▶ [Assignment]
Return all of the entries, keeping every word and mark as it is.
-------- Listed entries --------
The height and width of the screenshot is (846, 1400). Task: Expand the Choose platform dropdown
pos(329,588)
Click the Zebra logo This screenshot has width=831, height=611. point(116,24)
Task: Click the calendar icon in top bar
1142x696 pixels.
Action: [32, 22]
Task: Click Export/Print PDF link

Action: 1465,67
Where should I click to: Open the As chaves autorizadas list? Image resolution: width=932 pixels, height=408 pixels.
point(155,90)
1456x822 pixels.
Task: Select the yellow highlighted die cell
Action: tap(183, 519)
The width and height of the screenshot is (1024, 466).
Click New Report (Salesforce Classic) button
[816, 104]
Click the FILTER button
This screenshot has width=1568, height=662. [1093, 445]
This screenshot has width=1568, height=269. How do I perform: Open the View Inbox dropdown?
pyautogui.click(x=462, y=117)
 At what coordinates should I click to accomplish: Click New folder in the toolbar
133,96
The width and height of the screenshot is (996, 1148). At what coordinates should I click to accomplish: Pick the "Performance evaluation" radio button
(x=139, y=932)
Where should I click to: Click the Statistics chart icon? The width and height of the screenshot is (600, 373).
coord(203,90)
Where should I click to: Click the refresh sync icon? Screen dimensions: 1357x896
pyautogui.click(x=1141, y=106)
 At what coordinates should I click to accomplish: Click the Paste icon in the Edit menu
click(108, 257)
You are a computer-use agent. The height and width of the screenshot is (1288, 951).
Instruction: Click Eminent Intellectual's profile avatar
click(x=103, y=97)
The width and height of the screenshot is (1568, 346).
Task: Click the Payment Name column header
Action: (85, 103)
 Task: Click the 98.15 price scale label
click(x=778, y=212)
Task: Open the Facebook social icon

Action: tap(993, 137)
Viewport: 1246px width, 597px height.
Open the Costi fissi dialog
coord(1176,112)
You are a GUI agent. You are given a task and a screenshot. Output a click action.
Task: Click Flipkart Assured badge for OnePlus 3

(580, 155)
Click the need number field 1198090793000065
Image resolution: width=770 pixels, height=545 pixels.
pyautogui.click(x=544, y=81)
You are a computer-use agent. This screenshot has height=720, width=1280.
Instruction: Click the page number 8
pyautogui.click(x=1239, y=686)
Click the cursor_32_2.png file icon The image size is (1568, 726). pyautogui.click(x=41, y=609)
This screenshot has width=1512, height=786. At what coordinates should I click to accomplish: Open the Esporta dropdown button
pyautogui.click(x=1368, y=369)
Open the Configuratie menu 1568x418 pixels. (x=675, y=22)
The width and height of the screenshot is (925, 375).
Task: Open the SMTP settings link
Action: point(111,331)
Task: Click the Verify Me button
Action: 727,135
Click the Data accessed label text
--------
▶ [Response below]
The height and width of the screenshot is (846, 1400). Task: Expand the Choose platform dropdown
pos(329,588)
Click the Zebra logo This screenshot has width=831, height=611. point(116,24)
Task: Click the calendar icon in top bar
1142x696 pixels.
Action: [32, 22]
Task: Click Export/Print PDF link

Action: 1465,67
Where should I click to: Open the As chaves autorizadas list? Image resolution: width=932 pixels, height=408 pixels.
point(155,90)
1456x822 pixels.
Task: Select the yellow highlighted die cell
Action: tap(183, 519)
The width and height of the screenshot is (1024, 466).
Click New Report (Salesforce Classic) button
[816, 104]
Click the FILTER button
This screenshot has width=1568, height=662. [1093, 445]
This screenshot has width=1568, height=269. How do I perform: Open the View Inbox dropdown?
pyautogui.click(x=462, y=117)
 At what coordinates should I click to accomplish: Click New folder in the toolbar
133,96
The width and height of the screenshot is (996, 1148). At what coordinates should I click to accomplish: Pick the "Performance evaluation" radio button
(x=139, y=932)
Where should I click to: Click the Statistics chart icon? The width and height of the screenshot is (600, 373).
coord(203,90)
Where should I click to: Click the refresh sync icon? Screen dimensions: 1357x896
pyautogui.click(x=1141, y=106)
 At what coordinates should I click to accomplish: Click the Paste icon in the Edit menu
click(108, 257)
You are a computer-use agent. The height and width of the screenshot is (1288, 951).
Instruction: Click Eminent Intellectual's profile avatar
click(x=103, y=97)
The width and height of the screenshot is (1568, 346).
Task: Click the Payment Name column header
Action: (85, 103)
 Task: Click the 98.15 price scale label
click(x=778, y=212)
Task: Open the Facebook social icon

Action: tap(993, 137)
Viewport: 1246px width, 597px height.
Open the Costi fissi dialog
coord(1176,112)
You are a GUI agent. You are given a task and a screenshot. Output a click action.
Task: Click Flipkart Assured badge for OnePlus 3

(580, 155)
Click the need number field 1198090793000065
Image resolution: width=770 pixels, height=545 pixels.
pyautogui.click(x=544, y=81)
You are a computer-use agent. This screenshot has height=720, width=1280.
Instruction: Click the page number 8
pyautogui.click(x=1239, y=686)
Click the cursor_32_2.png file icon The image size is (1568, 726). pyautogui.click(x=41, y=609)
This screenshot has width=1512, height=786. At what coordinates should I click to accomplish: Open the Esporta dropdown button
pyautogui.click(x=1368, y=369)
Open the Configuratie menu 1568x418 pixels. (x=675, y=22)
The width and height of the screenshot is (925, 375).
Task: Open the SMTP settings link
Action: point(111,331)
Task: Click the Verify Me button
Action: 727,135
Click the Data accessed label text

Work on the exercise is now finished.